During the follicular phase of the ovarian cycle, the growth and differentiation of follicles are processes subjected to a delicate and precise balance between the levels of circulating hormones and the production of their receptors in the follicular cells. If the levels of circulating hormones and the appearance of their receptors coincide, then follicular development can continue; vice versa, if this condition is not reached, the follicles undergo degeneration and the formation of atretic bodies of the ovary.
Hormonal regulation is a fundamental control mechanism of the ovarian cycle.
There are five hormones that participate in the complex positive and negative feedback process to regulate folliculogenesis:
- gonadotropin-releasing hormone (GnRH) secreted by the hypothalamus
- follicle-stimulating hormone (FSH)
- luteinizing hormone (LH)
- estrogen
- progesterone
The hormones produced by the pituitary gland (FSH and LH) and the hormones produced by the ovary (estrogen and progesterone) have antagonistic effects (negative feedback control).
At the same time, to transform the continuous production of primary follicles into the periodic phenomenon of ovulation, at least two positive feedback mechanisms must intervene:
- antral phase: exponential production of estrogen;
- preovulatory phase: exponential production of FSH and LH.
Oogenesis and follicular development
Follicle-stimulating hormone (FSH) is a protein hormone that is secreted by the anterior lobe of the pituitary and acts on the gonads. FSH secretion begins to increase in the last days of the menstrual cycle, and is highest during the first week of the follicular phase. The increase in FSH levels allows the recruitment of about 10 follicles in the antral phase (Graafian follicles) for entry into the menstrual cycle. These follicles, induced to folliculogenesis, are in competition with each other for domination (only one mature egg will be released during ovulation).
The FSH hormone binds to the receptors of granulosa cells, promoting their growth and proliferation, causing an increase in the size of the follicles. Furthermore, the same hormone induces the expression of receptors for luteinizing hormone (LH) on the membrane of granulosa cells in developing follicles.
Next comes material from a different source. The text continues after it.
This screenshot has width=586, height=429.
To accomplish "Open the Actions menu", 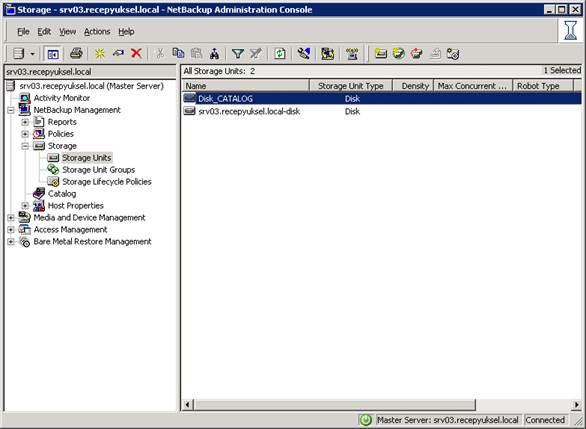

Under the influence of FSH, the enzyme estrogen synthetase and cytochrome P450 are activated, which stimulate the cells of the granulosa to the secretion of estrogen.
This increase in the level of estrogen stimulates the production of gonadotropin releasing hormone (GnRH), which induces the release of the gonadotropins FSH and LH from the anterior pituitary lobe, which exert a stimulating effect on follicle growth.
L "luteinizing hormone (LH) exerts the following actions:
- activates the synthesis of androgens by the cells of the theca (outermost layer of the granulosa cells). The secreted androgens are then brought to the level of the granulosa cells to be converted into estrogen;
- stimulates the proliferation, differentiation and secretion of theca follicular cells;
- increases the expression of LH receptors on the membrane of granulosa cells.
Increased estrogen
Two to three days before LH levels begin to rise, typically around the seventh day of the cycle, one of the recruited follicles emerges as dominant.
Estrogens perform a "negative feedback action on the hypothalamus and the anterior lobe of the pituitary": the dominant follicle secretes estrogen in large quantities, at such a level that the production of GnRH is suppressed, consequently inhibiting the secretion of LH and FSH.
This decrease in the production of the hormones LH and FSH leads to the atresia (death) of most of the non-dominant follicles.
During the early and intermediate stages of the follicular phase, estrogen promotes a variety of physiological changes throughout the body, including changes in the uterine environment characteristic of the proliferative phase.
The same hormones also promote changes that prepare the body for subsequent events in the menstrual cycle:
- during the entire follicular phase, the rise in the level of estrogen in the blood stimulates the formation of a new layer of endometrium and myometrium of the uterus;
- they induce the expression of progesterone receptors on endometrial cells, helping the endometrium to respond to increasing levels of progesterone during the late proliferative phase and throughout the luteal phase.
Pico of LH and ovulation
At low concentrations, estrogens inhibit gonadotropins, while at high concentrations they stimulate their release. In the late follicular phase, the production of estrogen increases exponentially, affecting the secretory activity of the hypothalamus and the anterior lobe of the pituitary, and leading to the stimulation of the secretion of luteinizing hormone (LH).
These events result in a positive feedback circuit: LH levels increase, estrogen secretion is further stimulated, therefore the release of luteinizing hormone is further promoted. LH secretion increases dramatically, resulting in an ascending phase of LH levels in the plasma (preovulatory LH surge). Under the influence of the LH surge, the endocrine activity of the thecal cells is first stimulated and then progressively shut down. At this point, the LH hormone induces these cells to synthesize progestin hormones.
These changes in endocrine activities are accompanied by the resumption of meiosis and the maturation of the cytoplasm of the oocyte, and culminate in ovulation.